At the same time, there has been a rise of a few major branches in backend services development in a Scala world, which are Cats + Http4s led by Typelevel and ZIO led by Ziverge. Pure functional effect systems and newly created libraries for async and concurrent programming with rich data type abstractions.
Why do we use Cats and Zio and so on?
Effects type systems give proper control over the execution of the async and concurrent computations. Rich data structures and types allow to describe problems precisely and follow main functional programming principles, which makes programs more predictable and safe.
We have people that believe that it’s the future of Scala and they’re ready to drive these changes. Of course, these technologies have a learning curve, but anything new does. And Wolt actively works on helping our developers master their skills and knowledge here.
Freedom of tech that we use? How do we decide about libraries or frameworks?
Even when we say that the Play Framework is on hold, we have teams that prefer starting or continuing projects in Play. As we’ve already mentioned before, teams own their technology choices.
What about Databases & storage?
The database selection is rather standard and includes, but isn’t limited to Postgres, Redis, Mongo, DynamoDB, S3, etc. The decision about the database technology again depends on the project needs and the team’s decisions.
What about Scala3?
We do have experiments with small projects, but it isn’t yet fully adopted. The plan is to implement new services in modern frameworks that support the shift to Scala3, but in the end, it’s a team’s decision and responsibility to push such changes.

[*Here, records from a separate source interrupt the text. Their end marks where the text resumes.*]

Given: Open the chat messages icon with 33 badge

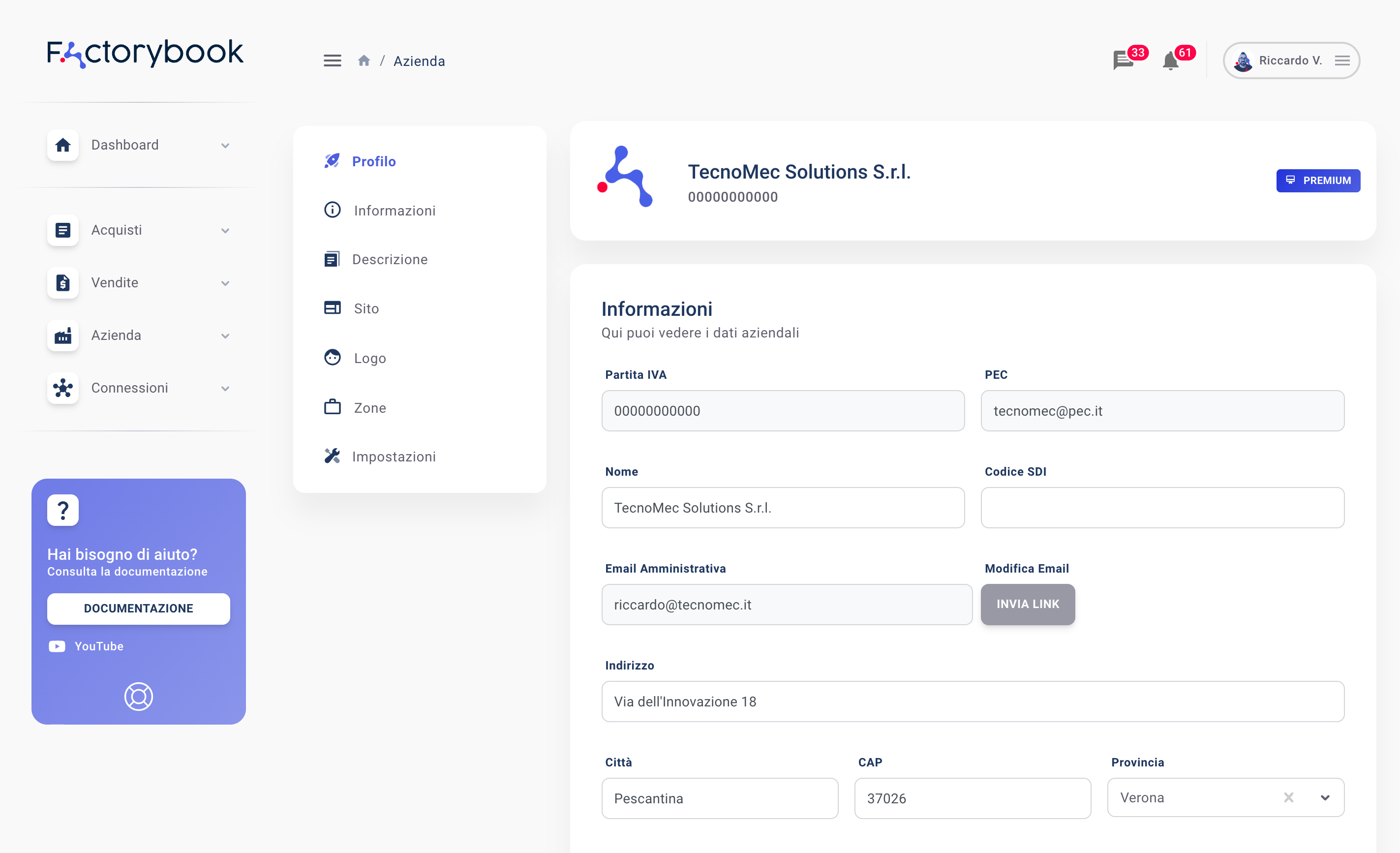Looking at the screenshot, I should 1123,60.
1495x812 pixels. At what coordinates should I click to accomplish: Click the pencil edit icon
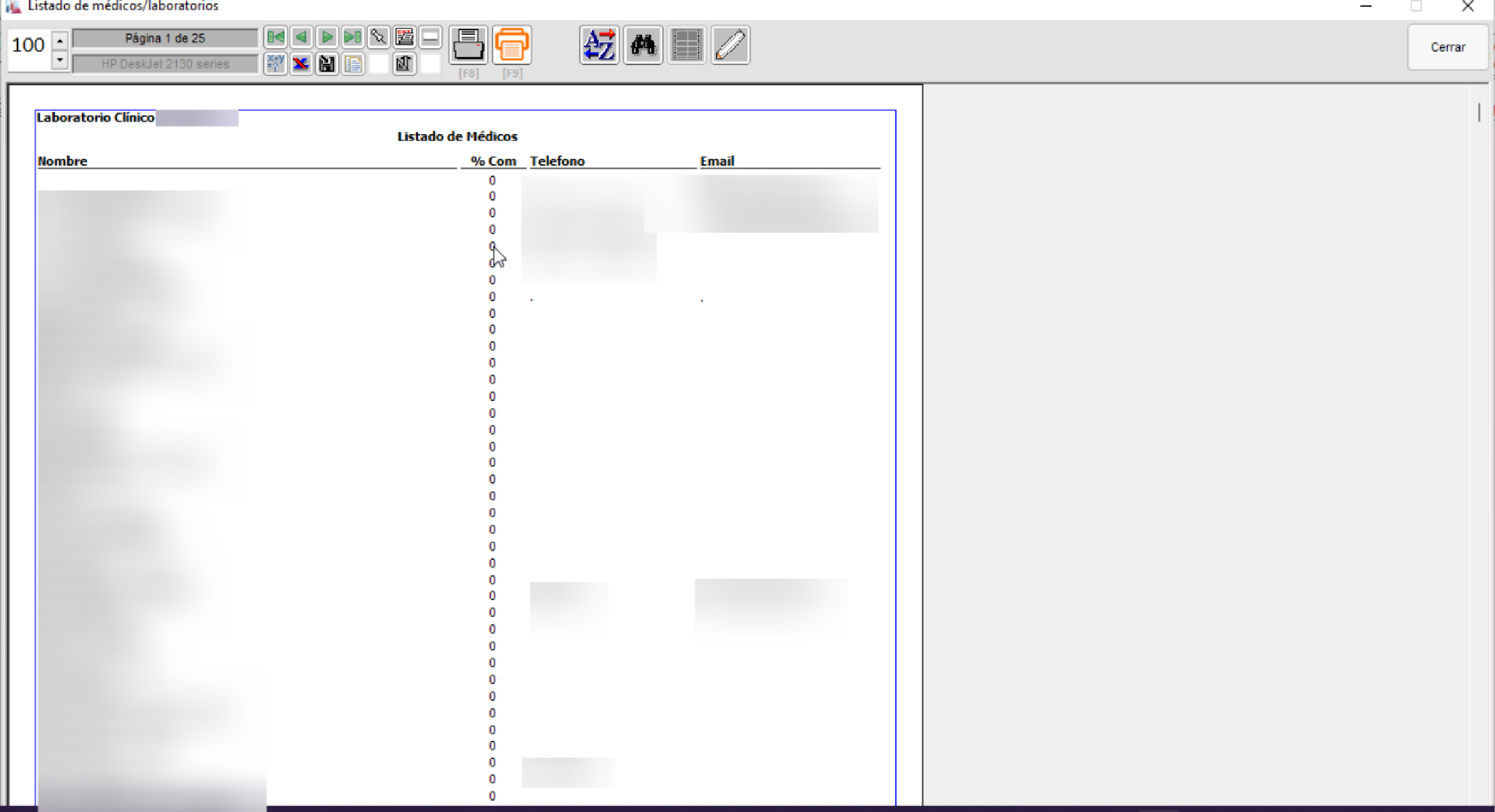click(730, 45)
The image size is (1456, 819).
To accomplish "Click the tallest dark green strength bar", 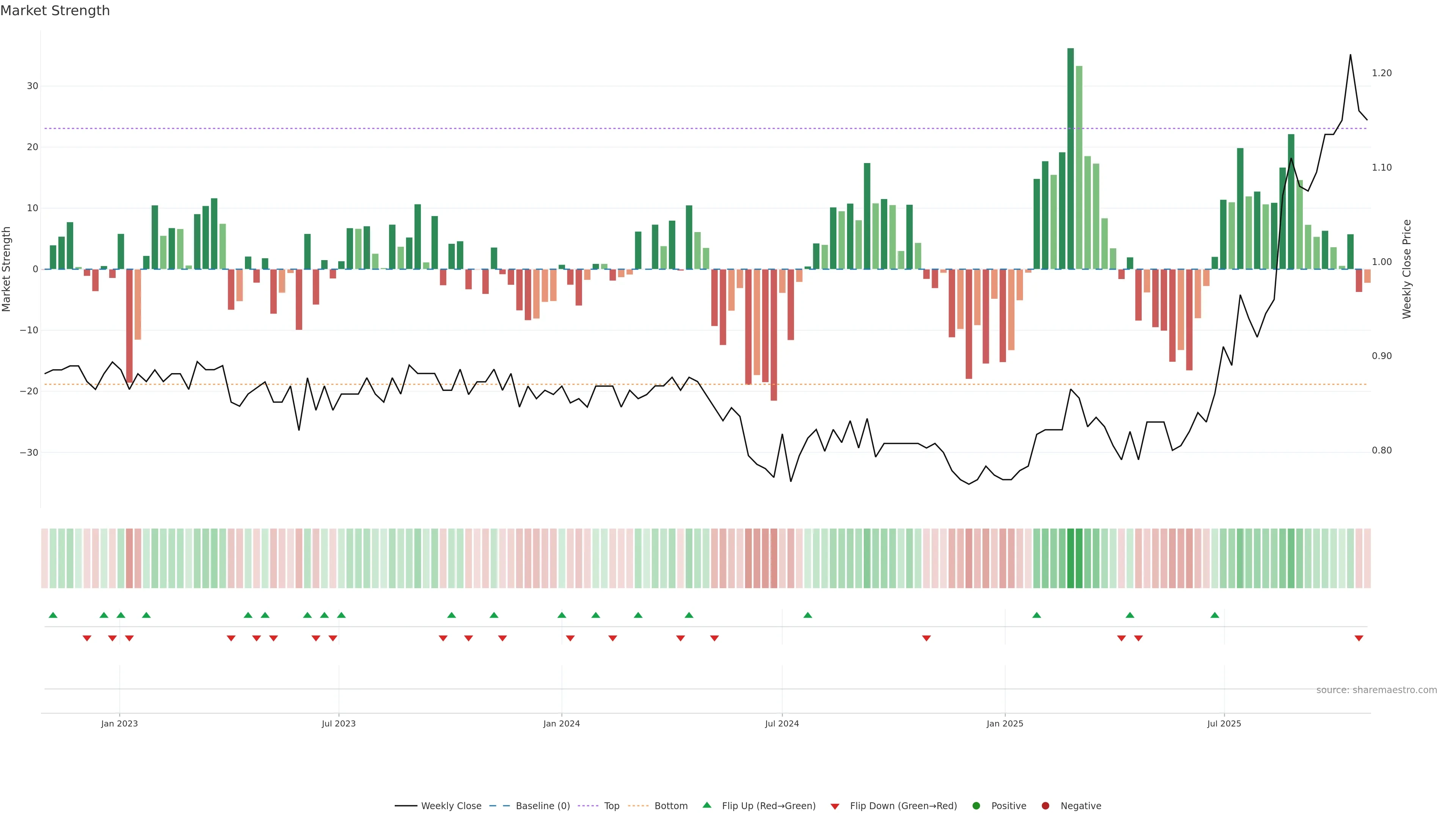I will tap(1070, 158).
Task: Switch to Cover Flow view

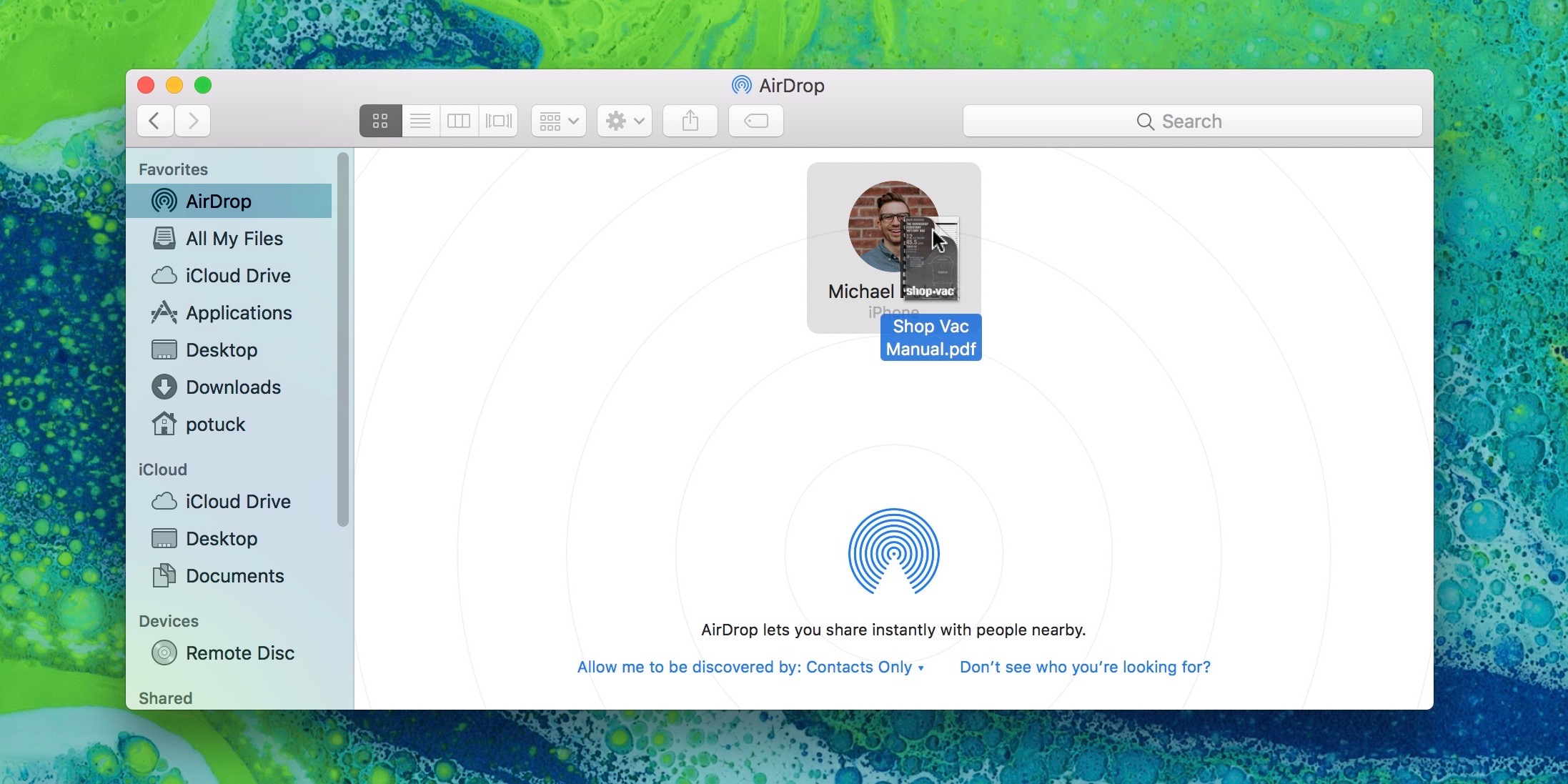Action: 498,121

And finally, a few words on architecture. Most of our services are REST/HTTP services, but we’re adopting Event-based architecture as well where it’s necessary. Also, we’re running our infrastructure on top of the AWS services and Kubernetes ecosystem.
Final words…
Scala at Wolt is an actively growing and evolving community. Tech companies have various paths in adopting technologies and building tech communities and this is ours, so far. We’re constantly reviewing, iterating and improving our approach to best build our tech communities within Wolt for an enjoyable experience for our engineers.